B6: Change the position of the cross-section H, repeat steps B3 to B5, and measure the equalization of the multi-head helical groove of the cylindrical zoom cam in other cross-sections.

It should be noted that when measuring the average division degree, when the spiral groove has two ends, the theoretical average division degree is 180°, and when the measured ︱α-β︱°=179.99°, the average The indexing error is 0.01°;

When the spiral groove has 3 heads, the theoretical average division is 120°, and when the measured ︱α-β︱°=120.02°, the average division error on the cross-section H is 0.02°.

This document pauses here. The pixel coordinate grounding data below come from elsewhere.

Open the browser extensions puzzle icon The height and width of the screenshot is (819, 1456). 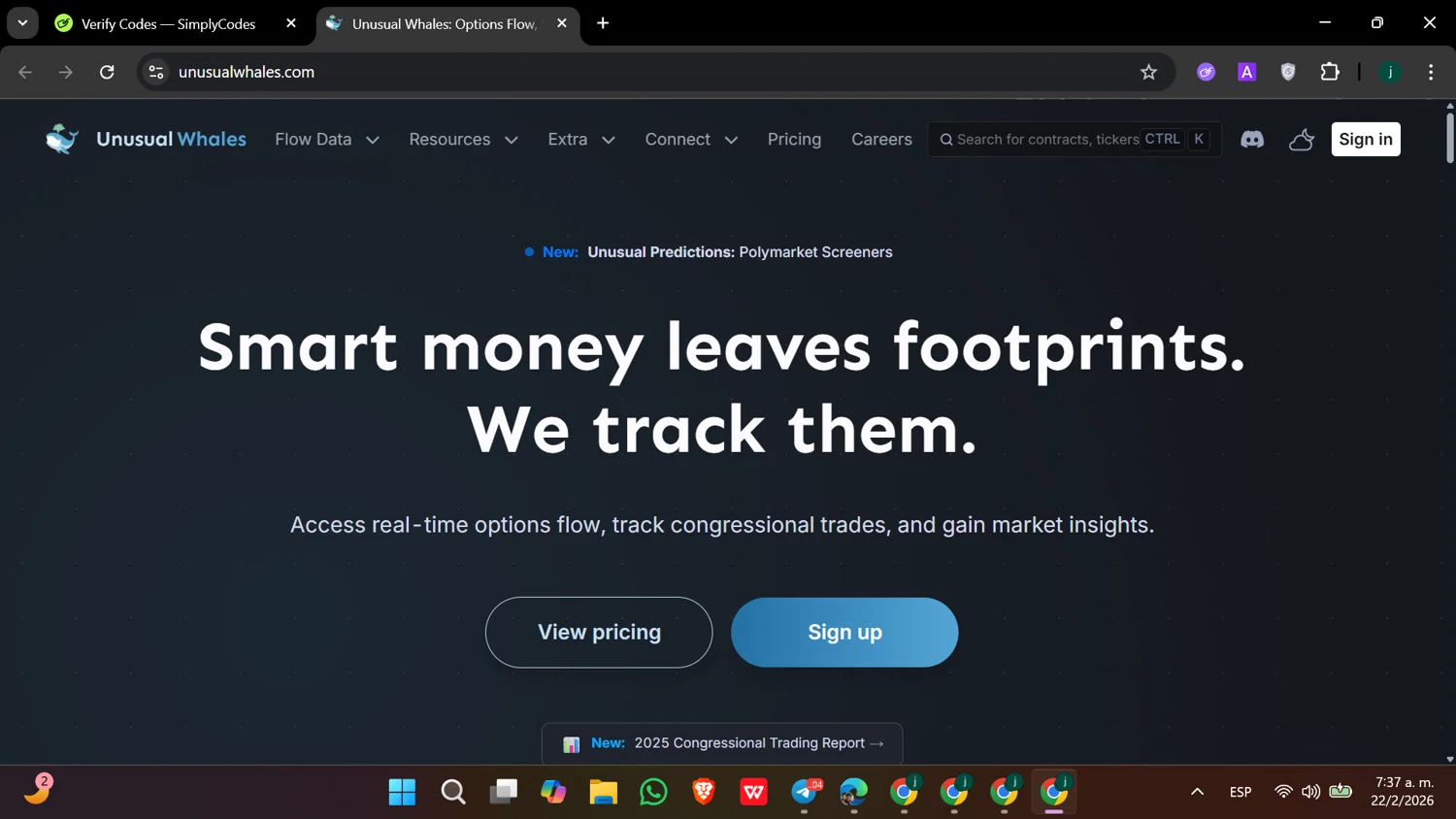tap(1330, 72)
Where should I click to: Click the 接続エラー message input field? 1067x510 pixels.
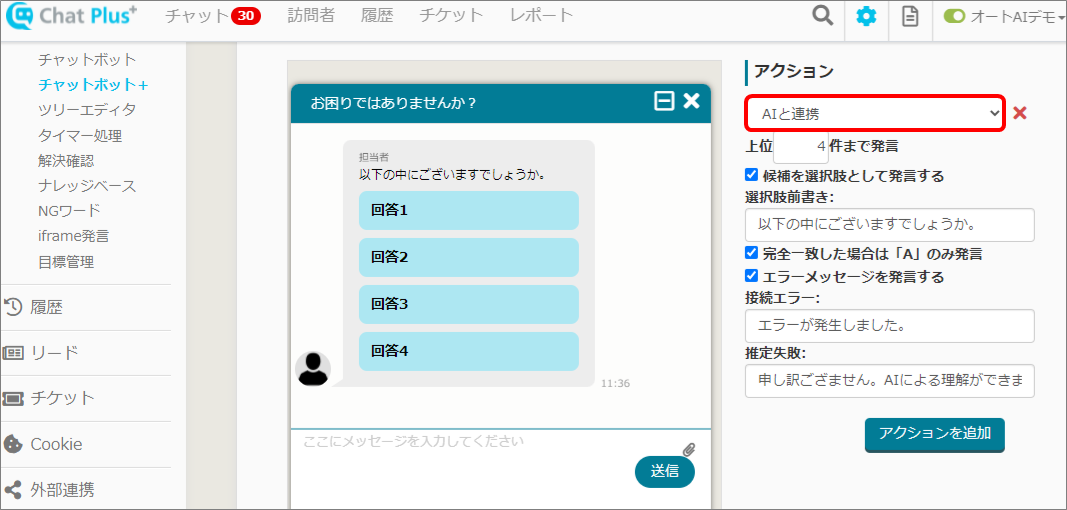click(x=889, y=326)
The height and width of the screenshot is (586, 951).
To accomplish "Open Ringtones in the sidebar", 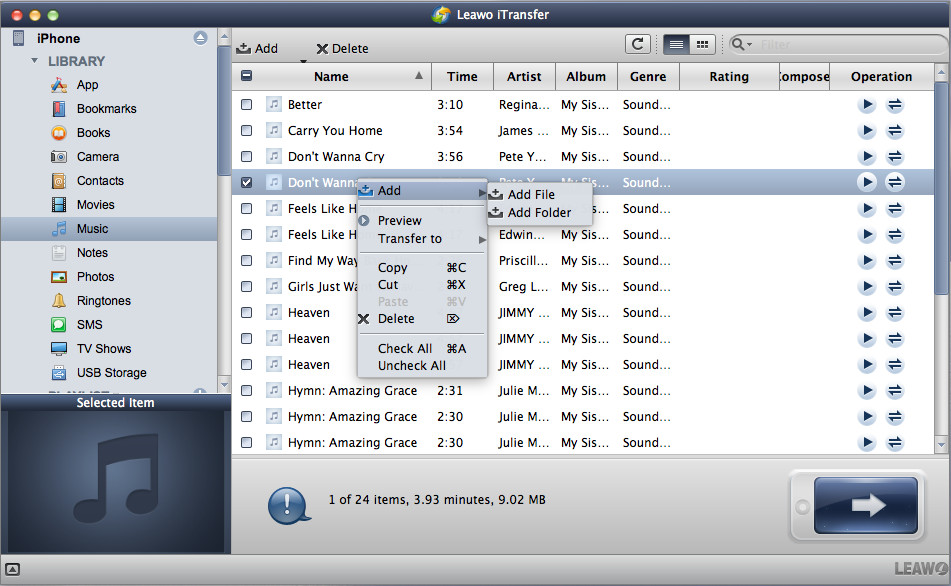I will click(x=104, y=301).
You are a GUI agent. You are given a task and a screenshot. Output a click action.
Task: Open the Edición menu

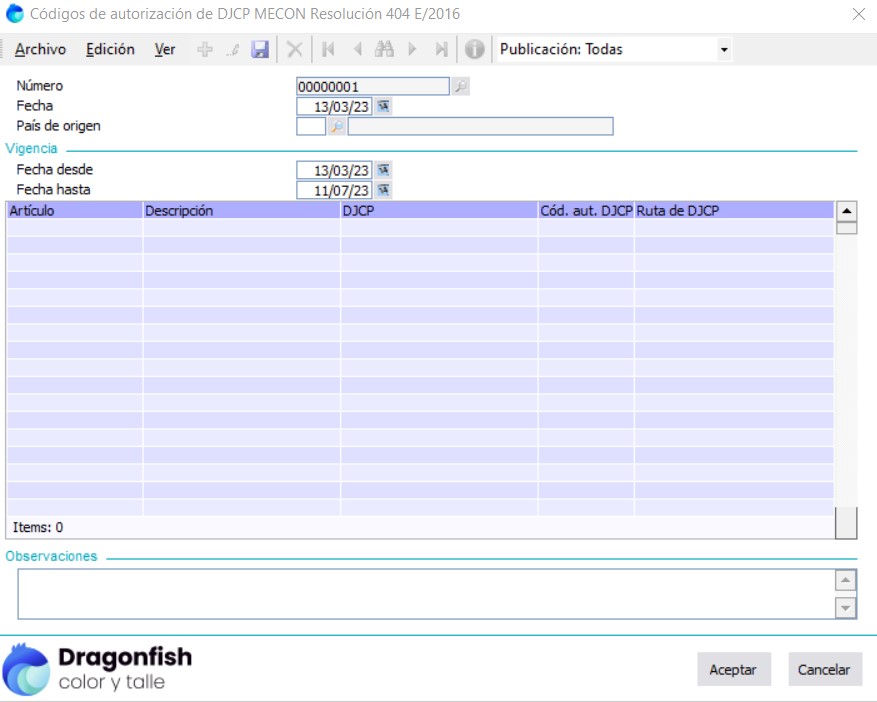pyautogui.click(x=110, y=50)
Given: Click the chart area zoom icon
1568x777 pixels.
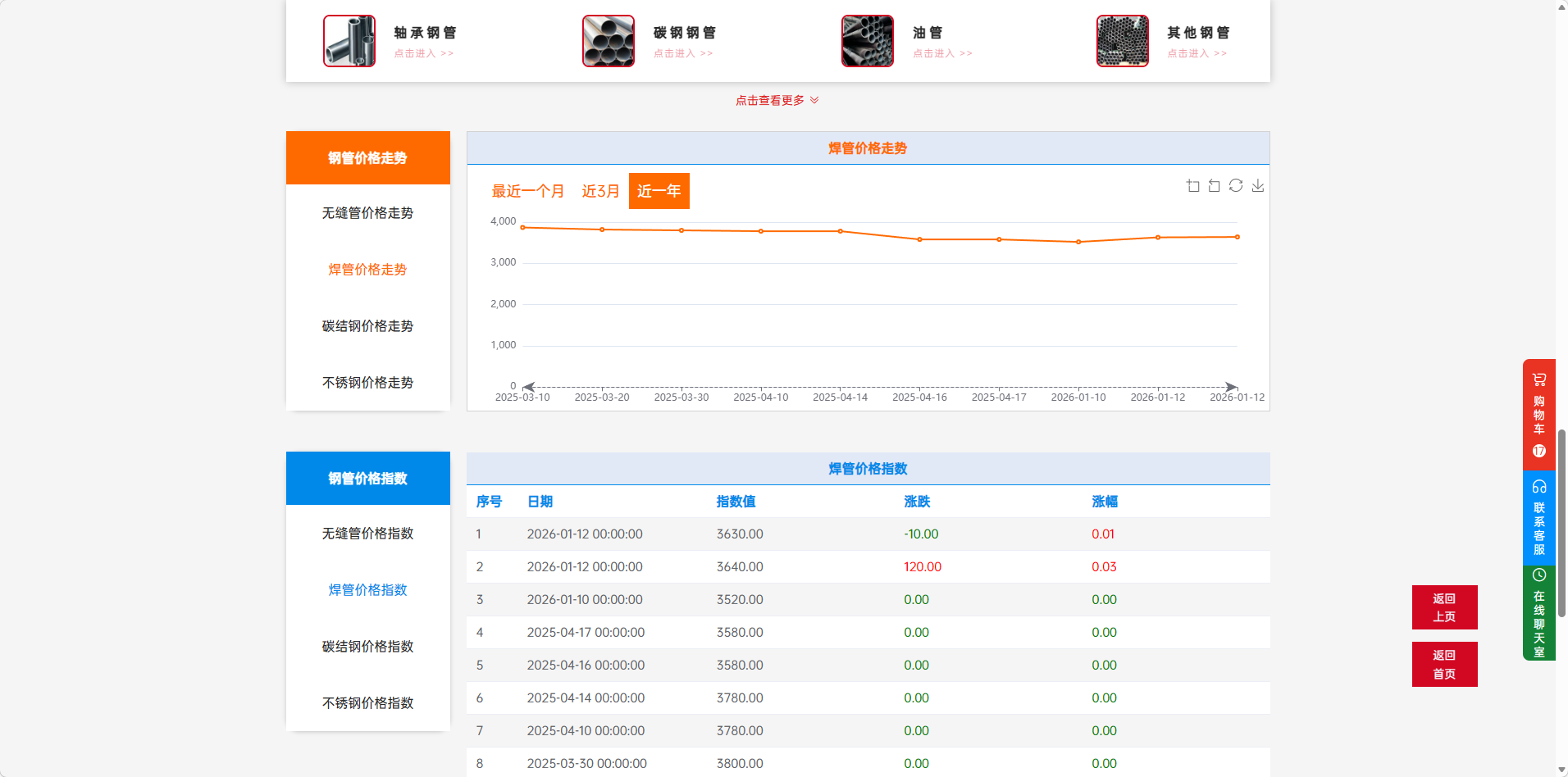Looking at the screenshot, I should (1192, 186).
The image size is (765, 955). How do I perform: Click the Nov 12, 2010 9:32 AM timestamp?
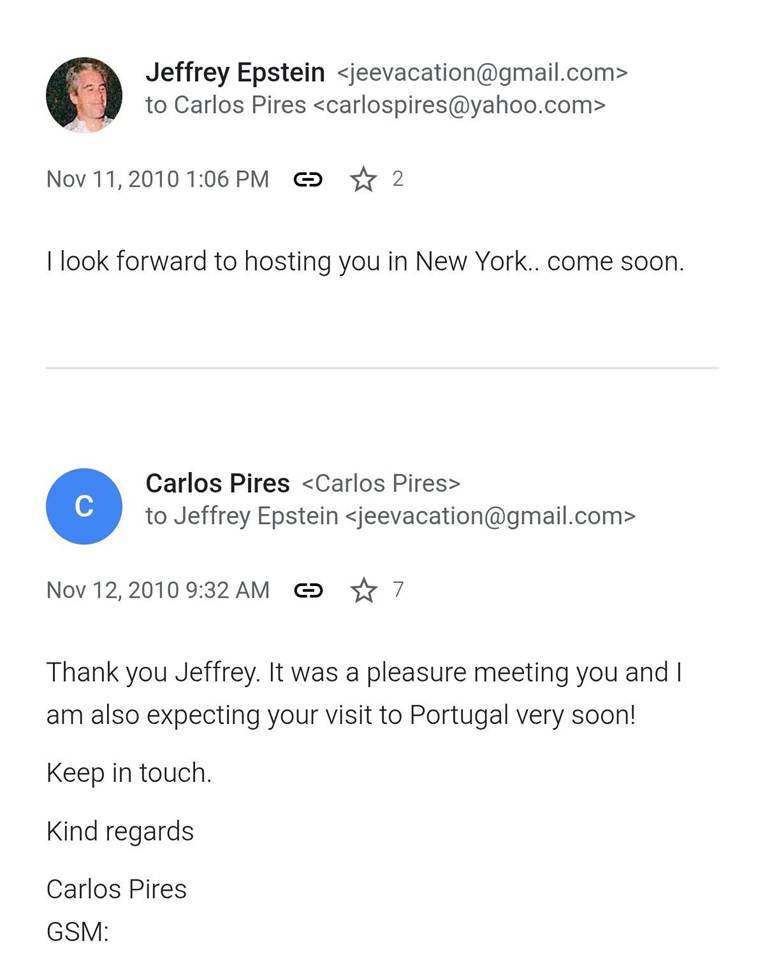(157, 591)
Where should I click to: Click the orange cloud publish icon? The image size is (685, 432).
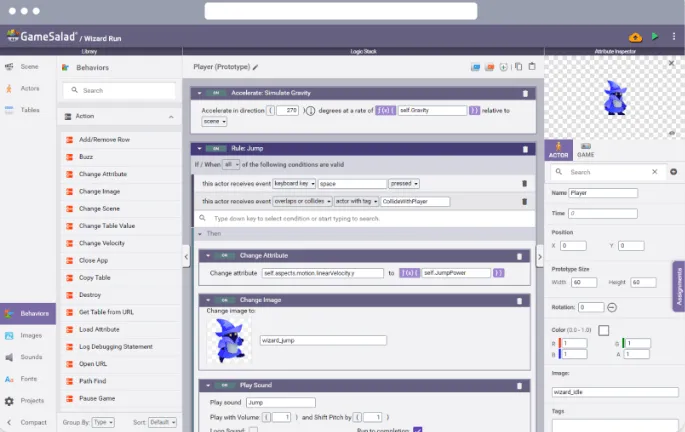coord(635,38)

It can be seen that the present invention can not only detect the degree of division of the multi-line spiral groove of the cylindrical zoom cam, but also calculate the machining error of the degree of division.

Claims (2)

1. a kind of cylinder zoom cam helical groove processing accuracy checking method, it is characterised in that comprise the following steps：

A, between cylinder zoom cam helical groove range error detection；

A1：Establish coordinate system XY；The Y-axis of the coordinate system overlaps with the center line of cylinder zoom cam；

A2：Direction of the preprepared measurement axle along X-axis is placed, and ensures that measure axle axial line connects with periphery Contactor normal overlaps；The external diameter of the measurement axle coordinates with cylinder zoom cam helical groove for gap；

A3：Measurement axle is moved along X-direction so that A points contact in measurement first helicla flute of axle and cylinder zoom cam, So as to obtain the spiral line coordinates (X of A points_a, Y_a)；

A4：Measurement axle is moved along Y direction so that B points contact in measurement second helicla flute of axle and cylinder zoom cam, So as to obtain the spiral line coordinates (X of B points_b, Y_b)；

A5：Pass through the Y direction coordinate difference ︱ Y between A points and B points_a-Y_b︱ is the relative distance d between two helicla flutes；Again Actual relative distance value D has just been obtained plus after the gap value between measurement axle external diameter and cylinder zoom cam helical groove；

D=d+ gap values

A6：According to the difference between actual relative distance D and theoretical size D1, determine cylinder zoom cam multi-head spiral groove it Between range error；

A7：Rotating cylindrical body zoom cam, repeat step A2 to step A6, all fittings between each helicla flute are clicked through Row measurement, draw the range error value sequence of all match points；

B, the detection that cylinder zoom cam multi-head spiral groove indexes；

B1：Establish coordinate system XY；The Y-axis of the coordinate system overlaps with the center line of cylinder zoom cam；

B2：Direction of the preprepared measurement axle along X-axis is placed, and ensures that measure axle axial line connects with periphery Contactor normal overlaps；The external diameter of the measurement axle coordinates with cylinder zoom cam helical groove for gap；

B3：Measurement axle is moved along X-direction so that A points contact in measurement first helicla flute of axle and cylinder zoom cam, So as to obtain α ° of the angle value of A points；

B4：Keep measurement shaft position motionless, cylinder zoom cam is rotated so that measurement axle and cylinder zoom cam B points contact in second helicla flute, so as to obtain β ° of the angle value of B points；The B points and A points are on same cross section H；It is described Cross section H is parallel with the bottom surface of cylinder zoom cam；

B5：It is cylinder zoom cam multi-head spiral groove at the H of cross section to seek-β ° of ︱ of differential seat angle ︱ α ° between A points and B points Index；

B6：Change cross section H position, repeat step B3 to step B5, measurement cylinder zoom cam multi-head spiral groove is at it The indexing of his cross section.

2. cylinder zoom cam helical groove processing accuracy checking method according to claim 1, it is characterised in that：It is described The gap value for measuring axle and helicla flute in cylinder zoom cam is 0.03~0.06mm.